— The problem —
Will you return, word for word, the stretch of the items from the line containing "Where should I" through the line containing "click(x=28, y=344)", both lines included and without the pictures?

— Provided records —
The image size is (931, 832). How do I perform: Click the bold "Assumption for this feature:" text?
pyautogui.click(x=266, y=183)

==

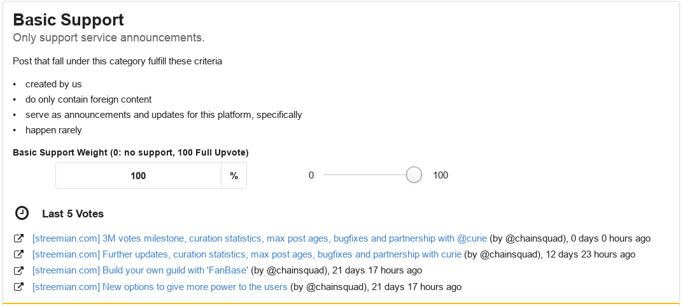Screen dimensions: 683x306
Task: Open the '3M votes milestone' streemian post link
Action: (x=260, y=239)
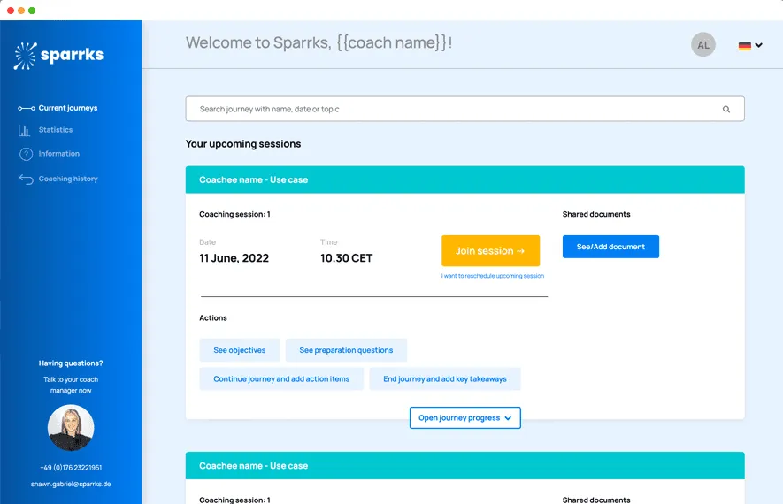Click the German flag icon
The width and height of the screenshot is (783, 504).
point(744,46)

* * *

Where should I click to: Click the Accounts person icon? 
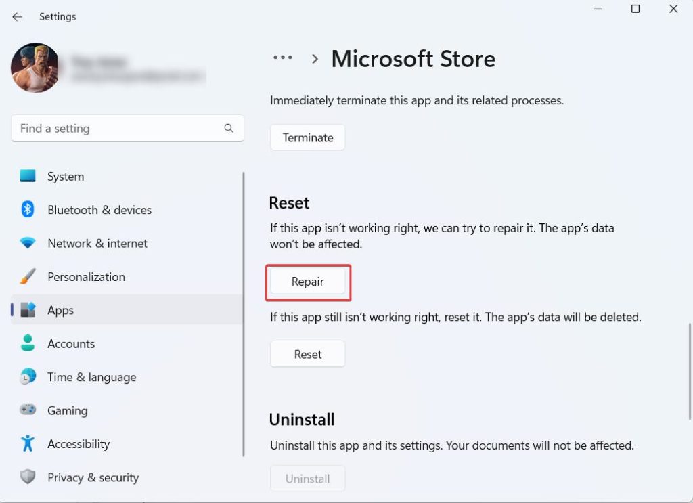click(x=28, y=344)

— Final result —
Where should I click to: Click the Accounts person icon? 
click(x=28, y=344)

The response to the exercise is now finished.